C'est le souvenir douloureux du rachat de la branche énergie du groupe Alstom par le conglomérat américain General Electric en 2014 qui avait poussé le gouvernement à élargir les secteurs contrôlés à l'énergie, à l’eau, aux transports, aux télécoms ou à la santé, en plus des traditionnels domaines de la défense ou des technologies de l'information.
La Commission européenne tire la sonnette d'alarme
Fin mars 2020, la Commission européenne a, dans ses orientations, invité les États membres de l'Union européenne à prendre toutes les mesures nécessaires pour protéger les actifs et technologies stratégiques contre les investissements étrangers susceptibles de menacer des objectifs légitimes de politique publique. L'objectif clairement affiché est de préserver les entreprises et les actifs critiques de l'Union européenne, notamment dans des domaines comme la santé, la recherche médicale, la biotechnologie et les infrastructures, essentielles à la sécurité et à l'ordre public. Sans pour autant compromettre l'ouverture générale de l'Union aux investissements étrangers.
Ursula von der Leyen, présidente de la Commission européenne, a déclaré à ce sujet : "Si nous voulons que l'Europe sorte de cette crise aussi forte qu'elle y est entrée, il importe de prendre, dès à présent, des mesures conservatoires. Comme dans toute crise, lorsque les actifs de nos industries et de nos entreprises sont mis à rude épreuve, il nous faut protéger notre sécurité et notre souveraineté économique. Le droit de l'Union et les législations des États membres prévoient les outils dont nous avons besoin pour faire face à cette situation, et j'invite instamment les États membres à en faire pleinement usage. L'Union est un marché ouvert aux investissements directs étrangers et le restera.
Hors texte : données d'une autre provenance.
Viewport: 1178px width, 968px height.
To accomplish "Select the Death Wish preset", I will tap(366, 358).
Cette ouverture n'est toutefois pas inconditionnelle."
L’Europe se protège
La France a été précédée par de nombreux pays européens dans la mise en place de stratégies de protection des secteurs clefs. En avril, l'Italie a notamment ajouté la finance et les assurances aux secteurs soumis au contrôle du gouvernement et a abaissé le seuil de contrôle jusqu'à 5 % du capital pour une partie de ses entreprises. L'Allemagne, qui a déjà revu son seuil de contrôle fin 2018 à 10 %, exige, à la suite de la pandémie, un droit de regard sur le rachat d'acteurs du secteur de la santé. Le gouvernement espagnol a lui aussi renforcé sa règlementation des investissements étrangers en étendant la vigilance à toutes les acquisitions de plus d'un million d'euros faites par des investisseurs contrôlés à plus de 25 % depuis un État situé hors du territoire. Outre-manche, le Royaume-Uni réfléchit aussi au renforcement de ses barrières pour empêcher des investisseurs étrangers de prendre le contrôle d'entreprises stratégiques.
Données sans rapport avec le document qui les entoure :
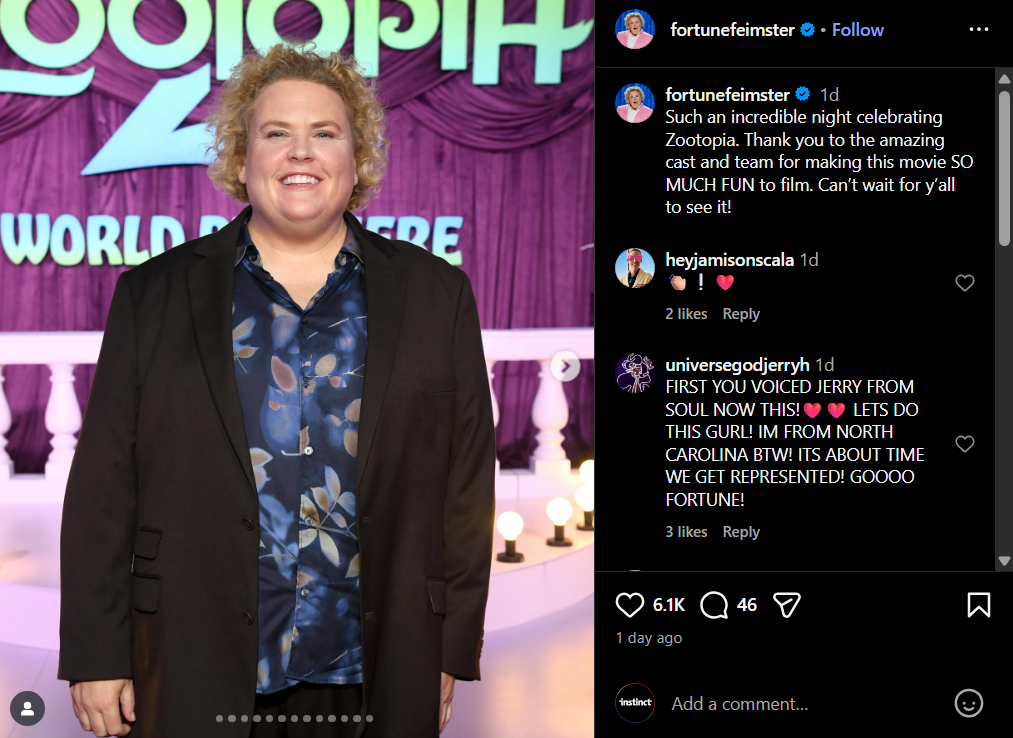Like universegodjerryh's comment
This screenshot has height=738, width=1013.
(965, 443)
De l'autre côté du globe, les inquiétudes sont toutes autres pour un des pays implicitement visés par ces mesures de protection. La Chine, qui se remet à peine de la pandémie et souhaite renforcer son attractivité, a déclaré qu'elle apporterait un soutien renforcé aux investisseurs étrangers dans son pays.
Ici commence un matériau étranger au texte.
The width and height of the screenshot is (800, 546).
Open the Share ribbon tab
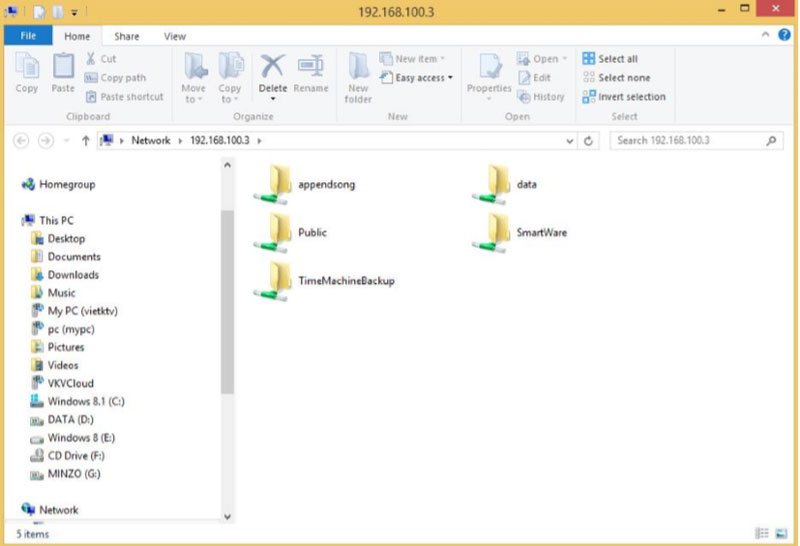(126, 36)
Alors que la Conférence des Nations Unies pour le commerce et le développement (Cnuced) dans ses dernières projections estime que la baisse des investissements directs étrangers pourrait être de 30 % à 40 %, tout l'enjeu des gouvernements sera d'équilibrer la protection nationale sans faire fuir les investissements étrangers. Un atout à ne pas négliger pour la relance économique mondiale.